When a Time Lord (the Doctors race) becomes critically injured or just really old they can cheat death by regenerating. Origonally called a renewal it was intended that when the Doctor collapses in the show of old age he becomes younger and can continue (with two hearts mind you) but was later changed to what we call regeneration by the time they hit the fourth Doctor. The Doctor becomes a new man, literally. Changed face, personality and new sense of dress. This would allow the show to continue and eventually become the longest running Science Fiction show with over 700 episodes (the closest equivelent was Stargate SG-1 with over 200 episodes) and a few movies (most of which are non-cannon). By the time we see the Doctor emerge in the New Series (2005) it is started that the Doctor is over 900 years old. At first the Doctor is just a grumpy old man who doesn’t like humans that much seeing them as backwards and quite stupid. After he regenerates into the second Doctor and onwards we see him calm down and eventually he adopts the Earth as his second home, some might even say he loves the Earth even more than his home planet Gallefry.
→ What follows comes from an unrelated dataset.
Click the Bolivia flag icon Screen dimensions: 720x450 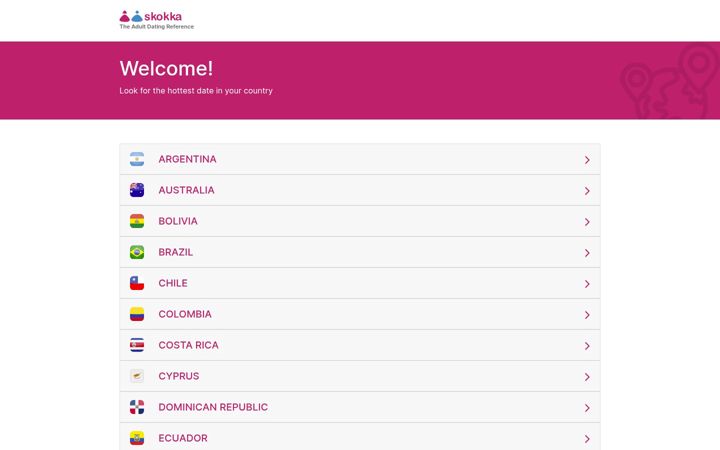(x=137, y=221)
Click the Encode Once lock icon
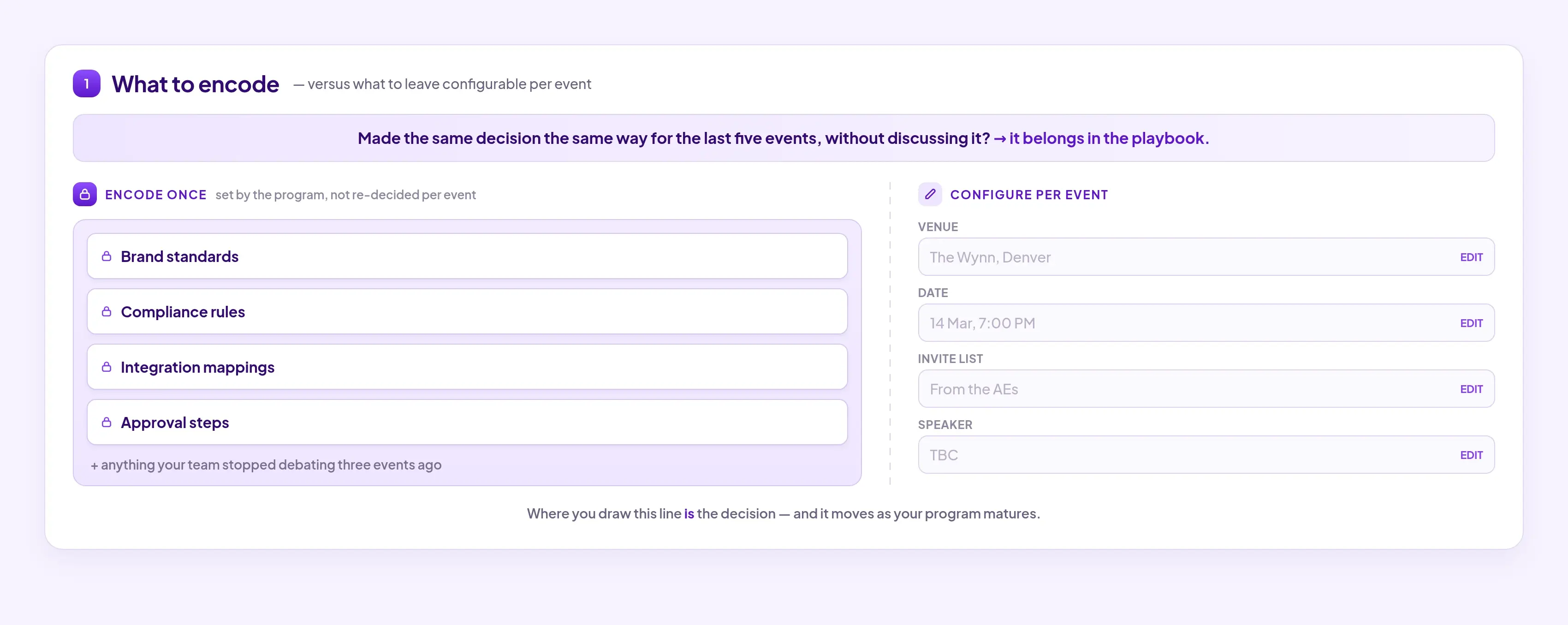 click(84, 194)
Each time the Doctor regenerates he seems to get younger (with two exeptions but both of them are in the original series and in the new series it seems to be going towards an aging backwards theme) to the point where he is at now (the 11th Doctor is like 22ish).

OLD AND NEW

MY DOCTOR

Everyone has a Doctor they like best. Sometimes not but in most cases one Doctor will stand out in your memory for something that touches you in a way that only the Doctor can. For me it has to be hands DOWN David Tennet (the 10th Doctor). Granted his was the first series I started watching in earnest, I also happen to enjoy his endless energy, his exclemation of “Allons-Y” and the fact that we really get to see his “humanity” by the end of the show. I still enjoy the first, second, fourth, ninth and eleventh Doctors but Tennet stands above them all in his brown trenchcoat given to him by Janis Joplin (I guess she was a fixed point in time eh?)